[Lines of data]
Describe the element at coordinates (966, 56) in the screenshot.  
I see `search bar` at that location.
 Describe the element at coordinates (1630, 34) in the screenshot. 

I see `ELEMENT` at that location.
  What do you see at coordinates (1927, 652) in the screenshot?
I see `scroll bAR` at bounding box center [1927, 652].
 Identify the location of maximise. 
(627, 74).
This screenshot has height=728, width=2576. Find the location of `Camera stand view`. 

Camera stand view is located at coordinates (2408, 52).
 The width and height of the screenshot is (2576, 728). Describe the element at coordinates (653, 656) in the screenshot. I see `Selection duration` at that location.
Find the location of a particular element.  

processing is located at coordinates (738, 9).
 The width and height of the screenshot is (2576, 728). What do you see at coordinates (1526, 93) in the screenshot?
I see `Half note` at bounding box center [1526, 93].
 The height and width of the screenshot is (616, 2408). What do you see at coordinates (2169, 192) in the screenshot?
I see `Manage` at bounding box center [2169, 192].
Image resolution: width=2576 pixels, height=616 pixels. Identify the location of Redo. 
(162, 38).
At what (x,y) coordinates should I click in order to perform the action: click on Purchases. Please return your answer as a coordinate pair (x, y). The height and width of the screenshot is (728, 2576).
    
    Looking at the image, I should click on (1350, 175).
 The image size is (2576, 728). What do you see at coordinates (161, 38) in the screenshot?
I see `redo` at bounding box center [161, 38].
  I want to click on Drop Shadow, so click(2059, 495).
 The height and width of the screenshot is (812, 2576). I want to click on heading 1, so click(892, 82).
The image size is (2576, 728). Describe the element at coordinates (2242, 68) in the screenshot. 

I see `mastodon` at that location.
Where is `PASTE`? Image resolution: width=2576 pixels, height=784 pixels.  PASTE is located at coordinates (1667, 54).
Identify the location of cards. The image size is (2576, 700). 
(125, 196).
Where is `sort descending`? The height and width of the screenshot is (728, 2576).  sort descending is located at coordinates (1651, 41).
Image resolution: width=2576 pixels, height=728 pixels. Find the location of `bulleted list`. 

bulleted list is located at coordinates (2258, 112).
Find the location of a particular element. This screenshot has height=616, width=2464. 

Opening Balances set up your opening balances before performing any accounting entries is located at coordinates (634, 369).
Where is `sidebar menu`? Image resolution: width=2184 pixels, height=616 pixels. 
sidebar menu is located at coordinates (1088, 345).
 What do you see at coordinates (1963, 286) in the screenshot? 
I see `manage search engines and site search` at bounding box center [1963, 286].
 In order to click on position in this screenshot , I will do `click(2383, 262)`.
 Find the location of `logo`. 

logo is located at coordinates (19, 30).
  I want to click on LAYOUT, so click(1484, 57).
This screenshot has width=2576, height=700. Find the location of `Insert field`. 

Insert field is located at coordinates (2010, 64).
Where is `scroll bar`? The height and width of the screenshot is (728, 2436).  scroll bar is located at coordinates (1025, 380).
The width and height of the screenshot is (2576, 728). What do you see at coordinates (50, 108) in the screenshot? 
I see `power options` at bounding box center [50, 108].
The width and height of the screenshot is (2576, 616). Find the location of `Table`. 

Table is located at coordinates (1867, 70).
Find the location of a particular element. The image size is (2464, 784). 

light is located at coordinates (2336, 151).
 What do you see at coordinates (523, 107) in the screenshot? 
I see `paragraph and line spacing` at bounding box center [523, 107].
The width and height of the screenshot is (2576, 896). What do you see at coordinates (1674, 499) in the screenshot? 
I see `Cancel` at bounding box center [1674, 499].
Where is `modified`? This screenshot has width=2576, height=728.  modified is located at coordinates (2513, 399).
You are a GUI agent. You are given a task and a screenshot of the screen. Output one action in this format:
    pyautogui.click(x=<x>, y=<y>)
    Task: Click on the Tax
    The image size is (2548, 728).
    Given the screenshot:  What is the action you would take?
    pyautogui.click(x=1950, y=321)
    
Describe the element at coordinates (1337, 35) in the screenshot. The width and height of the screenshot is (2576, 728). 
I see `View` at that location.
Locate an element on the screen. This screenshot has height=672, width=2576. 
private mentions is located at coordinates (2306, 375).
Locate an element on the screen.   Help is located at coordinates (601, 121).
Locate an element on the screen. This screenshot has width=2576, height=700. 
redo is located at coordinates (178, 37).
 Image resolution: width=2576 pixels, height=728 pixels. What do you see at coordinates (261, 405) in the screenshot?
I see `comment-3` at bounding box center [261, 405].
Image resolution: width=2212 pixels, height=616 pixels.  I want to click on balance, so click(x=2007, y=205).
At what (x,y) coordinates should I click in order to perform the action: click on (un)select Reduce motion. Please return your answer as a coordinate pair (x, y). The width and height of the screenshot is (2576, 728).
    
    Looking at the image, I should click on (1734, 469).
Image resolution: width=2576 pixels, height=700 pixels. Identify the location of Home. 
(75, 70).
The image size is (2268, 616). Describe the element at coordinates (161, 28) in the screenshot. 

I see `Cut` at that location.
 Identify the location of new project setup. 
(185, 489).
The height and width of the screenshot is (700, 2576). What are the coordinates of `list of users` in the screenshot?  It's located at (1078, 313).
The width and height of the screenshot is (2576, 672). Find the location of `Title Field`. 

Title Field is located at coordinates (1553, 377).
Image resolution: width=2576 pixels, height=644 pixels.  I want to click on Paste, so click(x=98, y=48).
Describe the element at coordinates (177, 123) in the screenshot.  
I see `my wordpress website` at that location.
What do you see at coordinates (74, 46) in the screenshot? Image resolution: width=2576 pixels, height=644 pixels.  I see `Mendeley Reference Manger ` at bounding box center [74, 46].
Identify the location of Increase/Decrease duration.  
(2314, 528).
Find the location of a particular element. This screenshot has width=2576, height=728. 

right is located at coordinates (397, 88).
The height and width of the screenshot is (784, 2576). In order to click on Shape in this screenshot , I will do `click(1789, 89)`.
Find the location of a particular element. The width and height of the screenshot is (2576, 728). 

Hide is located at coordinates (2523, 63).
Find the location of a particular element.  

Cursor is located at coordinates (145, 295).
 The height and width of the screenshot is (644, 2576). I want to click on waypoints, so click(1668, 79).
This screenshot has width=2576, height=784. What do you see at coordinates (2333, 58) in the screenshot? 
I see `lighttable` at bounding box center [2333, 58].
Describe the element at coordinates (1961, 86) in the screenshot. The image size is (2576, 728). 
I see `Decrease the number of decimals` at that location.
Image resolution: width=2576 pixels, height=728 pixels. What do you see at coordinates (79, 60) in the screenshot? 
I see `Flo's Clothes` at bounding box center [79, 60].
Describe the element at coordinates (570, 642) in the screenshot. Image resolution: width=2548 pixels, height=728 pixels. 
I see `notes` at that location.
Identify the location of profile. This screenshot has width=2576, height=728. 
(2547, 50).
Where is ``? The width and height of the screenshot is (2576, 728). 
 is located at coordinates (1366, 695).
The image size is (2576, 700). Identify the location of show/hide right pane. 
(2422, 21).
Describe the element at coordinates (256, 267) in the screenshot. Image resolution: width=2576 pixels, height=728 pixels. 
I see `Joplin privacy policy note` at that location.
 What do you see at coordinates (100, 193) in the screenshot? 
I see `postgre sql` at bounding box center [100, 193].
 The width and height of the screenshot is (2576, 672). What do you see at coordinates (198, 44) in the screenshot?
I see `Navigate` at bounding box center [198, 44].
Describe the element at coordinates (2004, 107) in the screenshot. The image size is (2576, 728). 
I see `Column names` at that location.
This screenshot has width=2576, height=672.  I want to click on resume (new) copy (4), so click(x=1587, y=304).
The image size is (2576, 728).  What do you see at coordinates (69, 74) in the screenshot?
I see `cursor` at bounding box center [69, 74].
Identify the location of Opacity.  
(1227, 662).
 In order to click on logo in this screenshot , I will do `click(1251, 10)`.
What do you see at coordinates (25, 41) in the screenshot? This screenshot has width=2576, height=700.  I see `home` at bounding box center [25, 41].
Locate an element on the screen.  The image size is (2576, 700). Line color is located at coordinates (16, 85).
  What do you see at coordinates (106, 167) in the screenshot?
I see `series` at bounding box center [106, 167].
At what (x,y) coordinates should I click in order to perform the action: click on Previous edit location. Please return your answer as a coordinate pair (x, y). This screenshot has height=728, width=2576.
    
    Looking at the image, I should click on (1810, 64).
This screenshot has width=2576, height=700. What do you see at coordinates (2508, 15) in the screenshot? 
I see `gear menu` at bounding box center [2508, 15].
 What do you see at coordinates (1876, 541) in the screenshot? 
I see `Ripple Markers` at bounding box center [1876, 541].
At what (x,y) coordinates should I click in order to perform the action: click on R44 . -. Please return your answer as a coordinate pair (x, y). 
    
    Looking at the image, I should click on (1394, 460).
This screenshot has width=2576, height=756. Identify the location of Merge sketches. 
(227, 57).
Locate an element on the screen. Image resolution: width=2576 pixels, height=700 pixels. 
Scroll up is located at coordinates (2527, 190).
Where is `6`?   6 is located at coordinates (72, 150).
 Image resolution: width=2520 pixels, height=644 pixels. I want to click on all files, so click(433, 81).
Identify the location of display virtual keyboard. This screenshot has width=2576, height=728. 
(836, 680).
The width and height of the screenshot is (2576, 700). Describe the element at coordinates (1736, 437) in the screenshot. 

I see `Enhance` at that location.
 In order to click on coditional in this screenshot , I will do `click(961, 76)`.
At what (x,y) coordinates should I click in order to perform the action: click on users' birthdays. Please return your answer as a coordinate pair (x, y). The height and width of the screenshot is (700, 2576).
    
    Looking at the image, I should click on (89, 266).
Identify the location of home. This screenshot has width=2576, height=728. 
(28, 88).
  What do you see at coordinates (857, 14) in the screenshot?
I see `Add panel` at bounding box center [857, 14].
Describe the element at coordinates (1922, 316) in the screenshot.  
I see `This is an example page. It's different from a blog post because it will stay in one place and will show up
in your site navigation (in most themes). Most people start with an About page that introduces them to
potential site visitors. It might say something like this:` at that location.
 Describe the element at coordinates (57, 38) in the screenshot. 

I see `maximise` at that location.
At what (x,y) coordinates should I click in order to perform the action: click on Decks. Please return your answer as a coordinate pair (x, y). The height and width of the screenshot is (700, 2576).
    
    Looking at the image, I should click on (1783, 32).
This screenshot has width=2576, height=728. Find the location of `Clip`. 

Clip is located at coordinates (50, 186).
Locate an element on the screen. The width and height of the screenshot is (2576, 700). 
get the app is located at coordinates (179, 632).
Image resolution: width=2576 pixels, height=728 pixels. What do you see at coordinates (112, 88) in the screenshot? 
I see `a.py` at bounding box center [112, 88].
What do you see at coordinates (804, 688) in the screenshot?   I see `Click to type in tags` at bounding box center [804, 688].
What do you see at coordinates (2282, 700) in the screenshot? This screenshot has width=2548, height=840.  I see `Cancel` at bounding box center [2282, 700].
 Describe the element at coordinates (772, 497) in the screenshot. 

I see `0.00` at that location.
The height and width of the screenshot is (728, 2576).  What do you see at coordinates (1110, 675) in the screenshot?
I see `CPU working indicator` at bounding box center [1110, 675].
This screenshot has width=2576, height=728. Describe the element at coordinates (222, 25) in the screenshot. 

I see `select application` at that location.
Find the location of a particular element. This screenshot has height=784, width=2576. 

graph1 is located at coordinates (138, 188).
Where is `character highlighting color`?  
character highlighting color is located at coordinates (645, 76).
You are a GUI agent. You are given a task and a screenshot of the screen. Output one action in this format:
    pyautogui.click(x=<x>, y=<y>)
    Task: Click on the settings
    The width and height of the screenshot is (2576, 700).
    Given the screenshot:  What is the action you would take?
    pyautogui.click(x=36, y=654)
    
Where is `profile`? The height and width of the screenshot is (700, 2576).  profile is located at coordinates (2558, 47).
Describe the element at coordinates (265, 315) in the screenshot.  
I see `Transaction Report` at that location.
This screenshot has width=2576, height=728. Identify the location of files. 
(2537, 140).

**EXERCISE:** Copy out the part of the lines above that opens with the line containing "click on Decks." and closes with the line containing "Clip is located at coordinates (50, 186).", reproducing each line without any change.

**SOLUTION:**
At what (x,y) coordinates should I click in order to perform the action: click on Decks. Please return your answer as a coordinate pair (x, y). The height and width of the screenshot is (700, 2576).
    
    Looking at the image, I should click on (1783, 32).
This screenshot has width=2576, height=728. Find the location of `Clip`. 

Clip is located at coordinates (50, 186).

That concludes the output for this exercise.